• [EXERCISE REQUIREMENTS]: The lines from the top of the data down to the line with "mp3 (216, 1411)" should be repeated exactly, both ends included.

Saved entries
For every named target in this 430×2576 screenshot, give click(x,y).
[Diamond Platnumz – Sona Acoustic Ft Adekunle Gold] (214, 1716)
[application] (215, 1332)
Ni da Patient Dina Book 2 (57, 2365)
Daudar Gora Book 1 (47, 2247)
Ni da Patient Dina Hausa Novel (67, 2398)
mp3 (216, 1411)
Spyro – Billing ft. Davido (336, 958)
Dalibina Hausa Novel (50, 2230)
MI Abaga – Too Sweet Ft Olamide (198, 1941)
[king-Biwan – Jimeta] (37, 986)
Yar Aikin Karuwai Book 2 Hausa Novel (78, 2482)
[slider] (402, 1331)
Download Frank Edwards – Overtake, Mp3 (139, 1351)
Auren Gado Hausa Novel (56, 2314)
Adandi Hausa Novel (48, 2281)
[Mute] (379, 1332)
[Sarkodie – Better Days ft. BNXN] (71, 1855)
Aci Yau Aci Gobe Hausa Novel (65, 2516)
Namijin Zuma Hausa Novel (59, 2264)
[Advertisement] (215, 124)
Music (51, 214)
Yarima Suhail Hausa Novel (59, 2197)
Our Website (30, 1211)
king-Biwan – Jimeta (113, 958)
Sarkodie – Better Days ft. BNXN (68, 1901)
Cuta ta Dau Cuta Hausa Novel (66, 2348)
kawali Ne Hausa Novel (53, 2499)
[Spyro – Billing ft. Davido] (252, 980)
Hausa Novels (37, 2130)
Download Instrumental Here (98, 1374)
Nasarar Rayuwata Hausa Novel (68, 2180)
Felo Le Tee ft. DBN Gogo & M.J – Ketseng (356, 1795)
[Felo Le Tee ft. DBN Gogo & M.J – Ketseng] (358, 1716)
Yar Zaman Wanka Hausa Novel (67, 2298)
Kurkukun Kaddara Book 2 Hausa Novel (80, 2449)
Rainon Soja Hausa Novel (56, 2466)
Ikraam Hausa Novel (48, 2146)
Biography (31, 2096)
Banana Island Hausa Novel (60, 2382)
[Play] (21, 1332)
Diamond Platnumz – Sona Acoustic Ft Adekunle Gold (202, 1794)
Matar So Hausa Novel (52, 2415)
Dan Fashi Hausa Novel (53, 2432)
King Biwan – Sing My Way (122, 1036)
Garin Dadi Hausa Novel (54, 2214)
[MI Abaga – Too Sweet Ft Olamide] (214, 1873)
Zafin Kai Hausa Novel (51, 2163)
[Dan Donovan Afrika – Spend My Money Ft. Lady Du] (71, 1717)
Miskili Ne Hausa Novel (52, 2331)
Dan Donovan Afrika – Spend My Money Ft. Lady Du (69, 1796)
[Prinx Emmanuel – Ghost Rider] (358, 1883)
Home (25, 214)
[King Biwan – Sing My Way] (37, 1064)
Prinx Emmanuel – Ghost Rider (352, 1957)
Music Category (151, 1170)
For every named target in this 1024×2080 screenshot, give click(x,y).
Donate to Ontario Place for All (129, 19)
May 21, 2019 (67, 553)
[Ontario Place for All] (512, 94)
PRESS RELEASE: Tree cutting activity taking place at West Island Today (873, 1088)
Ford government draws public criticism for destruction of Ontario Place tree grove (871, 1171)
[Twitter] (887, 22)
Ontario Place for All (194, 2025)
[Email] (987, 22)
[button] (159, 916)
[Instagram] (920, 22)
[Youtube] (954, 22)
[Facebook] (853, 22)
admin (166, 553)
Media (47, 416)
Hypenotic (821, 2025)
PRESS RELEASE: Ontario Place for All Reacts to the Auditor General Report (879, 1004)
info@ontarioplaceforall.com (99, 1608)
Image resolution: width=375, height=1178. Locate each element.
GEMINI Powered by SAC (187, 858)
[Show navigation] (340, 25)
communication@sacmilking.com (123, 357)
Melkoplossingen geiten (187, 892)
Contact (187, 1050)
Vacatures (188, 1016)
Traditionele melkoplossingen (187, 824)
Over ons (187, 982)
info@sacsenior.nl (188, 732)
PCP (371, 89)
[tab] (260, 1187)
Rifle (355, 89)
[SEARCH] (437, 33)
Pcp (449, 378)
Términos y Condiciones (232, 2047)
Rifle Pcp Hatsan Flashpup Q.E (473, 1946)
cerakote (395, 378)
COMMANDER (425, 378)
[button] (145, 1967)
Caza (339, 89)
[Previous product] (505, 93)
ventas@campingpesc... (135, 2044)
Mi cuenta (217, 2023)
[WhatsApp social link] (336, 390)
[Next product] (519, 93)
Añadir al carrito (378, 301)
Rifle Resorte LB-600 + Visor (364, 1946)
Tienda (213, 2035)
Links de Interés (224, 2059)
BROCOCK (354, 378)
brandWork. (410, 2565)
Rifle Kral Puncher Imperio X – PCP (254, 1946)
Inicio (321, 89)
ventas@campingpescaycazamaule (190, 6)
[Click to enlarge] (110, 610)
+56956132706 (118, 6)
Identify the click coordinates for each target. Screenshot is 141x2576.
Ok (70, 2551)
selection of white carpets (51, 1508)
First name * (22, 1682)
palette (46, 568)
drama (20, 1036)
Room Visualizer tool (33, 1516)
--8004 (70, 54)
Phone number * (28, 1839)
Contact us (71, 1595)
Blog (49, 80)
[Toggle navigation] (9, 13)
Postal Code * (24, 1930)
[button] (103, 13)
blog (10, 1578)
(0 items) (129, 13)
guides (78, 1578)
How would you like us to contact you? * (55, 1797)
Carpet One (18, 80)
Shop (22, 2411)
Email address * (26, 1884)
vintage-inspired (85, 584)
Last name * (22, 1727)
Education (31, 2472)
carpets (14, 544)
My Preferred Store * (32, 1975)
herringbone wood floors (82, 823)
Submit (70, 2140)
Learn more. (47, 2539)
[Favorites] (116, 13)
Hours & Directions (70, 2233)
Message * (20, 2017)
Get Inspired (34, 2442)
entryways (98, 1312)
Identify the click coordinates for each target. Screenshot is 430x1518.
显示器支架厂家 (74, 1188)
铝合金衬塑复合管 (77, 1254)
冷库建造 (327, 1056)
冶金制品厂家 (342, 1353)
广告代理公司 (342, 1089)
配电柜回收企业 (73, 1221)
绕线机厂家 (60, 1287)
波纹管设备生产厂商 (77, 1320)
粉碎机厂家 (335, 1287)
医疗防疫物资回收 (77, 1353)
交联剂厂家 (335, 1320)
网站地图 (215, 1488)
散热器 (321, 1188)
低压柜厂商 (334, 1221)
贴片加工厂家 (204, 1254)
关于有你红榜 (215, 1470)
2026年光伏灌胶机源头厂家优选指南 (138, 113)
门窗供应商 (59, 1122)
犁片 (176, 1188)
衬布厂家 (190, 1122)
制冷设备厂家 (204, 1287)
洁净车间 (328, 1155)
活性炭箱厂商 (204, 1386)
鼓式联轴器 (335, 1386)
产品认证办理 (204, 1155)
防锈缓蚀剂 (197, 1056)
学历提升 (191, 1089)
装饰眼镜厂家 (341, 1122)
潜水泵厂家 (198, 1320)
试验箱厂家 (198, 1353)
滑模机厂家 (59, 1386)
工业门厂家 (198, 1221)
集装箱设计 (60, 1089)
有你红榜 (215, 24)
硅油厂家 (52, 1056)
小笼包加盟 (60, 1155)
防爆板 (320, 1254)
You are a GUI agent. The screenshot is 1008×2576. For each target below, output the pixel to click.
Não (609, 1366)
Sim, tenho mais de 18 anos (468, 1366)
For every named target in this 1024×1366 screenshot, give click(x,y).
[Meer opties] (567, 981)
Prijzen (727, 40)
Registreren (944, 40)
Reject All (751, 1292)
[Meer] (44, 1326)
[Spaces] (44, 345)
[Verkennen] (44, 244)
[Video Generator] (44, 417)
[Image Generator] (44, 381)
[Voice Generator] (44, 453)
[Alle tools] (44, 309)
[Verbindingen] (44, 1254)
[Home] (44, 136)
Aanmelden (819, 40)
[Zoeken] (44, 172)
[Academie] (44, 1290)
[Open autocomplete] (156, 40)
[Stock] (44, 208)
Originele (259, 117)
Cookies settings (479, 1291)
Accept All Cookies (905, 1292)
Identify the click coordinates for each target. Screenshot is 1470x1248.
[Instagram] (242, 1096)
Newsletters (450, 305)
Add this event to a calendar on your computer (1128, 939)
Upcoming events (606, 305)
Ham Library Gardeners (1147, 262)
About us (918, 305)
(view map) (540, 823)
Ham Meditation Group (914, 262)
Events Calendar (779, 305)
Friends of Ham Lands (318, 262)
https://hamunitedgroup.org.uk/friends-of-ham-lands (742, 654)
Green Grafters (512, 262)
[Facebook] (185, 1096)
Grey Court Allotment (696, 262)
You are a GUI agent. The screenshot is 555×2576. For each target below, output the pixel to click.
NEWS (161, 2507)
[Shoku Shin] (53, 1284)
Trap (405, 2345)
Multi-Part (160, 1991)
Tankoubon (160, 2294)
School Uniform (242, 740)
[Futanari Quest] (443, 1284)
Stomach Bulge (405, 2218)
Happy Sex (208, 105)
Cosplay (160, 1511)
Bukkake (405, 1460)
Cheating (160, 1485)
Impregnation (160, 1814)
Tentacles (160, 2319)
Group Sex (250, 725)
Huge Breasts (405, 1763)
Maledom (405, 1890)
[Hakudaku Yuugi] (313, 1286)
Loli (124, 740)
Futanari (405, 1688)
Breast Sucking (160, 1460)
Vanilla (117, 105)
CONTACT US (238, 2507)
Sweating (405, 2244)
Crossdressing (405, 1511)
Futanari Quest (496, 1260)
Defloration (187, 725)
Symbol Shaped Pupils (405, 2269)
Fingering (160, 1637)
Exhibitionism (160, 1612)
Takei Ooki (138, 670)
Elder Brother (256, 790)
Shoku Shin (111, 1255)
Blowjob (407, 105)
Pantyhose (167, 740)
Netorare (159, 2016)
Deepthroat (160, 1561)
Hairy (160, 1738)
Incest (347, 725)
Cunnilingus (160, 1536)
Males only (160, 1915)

• [RESPONSE TO THIS TASK]:
For every named target in this 430×2576 screenshot, give click(x,y).
[Diamond Platnumz – Sona Acoustic Ft Adekunle Gold] (214, 1716)
[application] (215, 1332)
Ni da Patient Dina Book 2 (57, 2365)
Daudar Gora Book 1 (47, 2247)
Ni da Patient Dina Hausa Novel (67, 2398)
mp3 (216, 1411)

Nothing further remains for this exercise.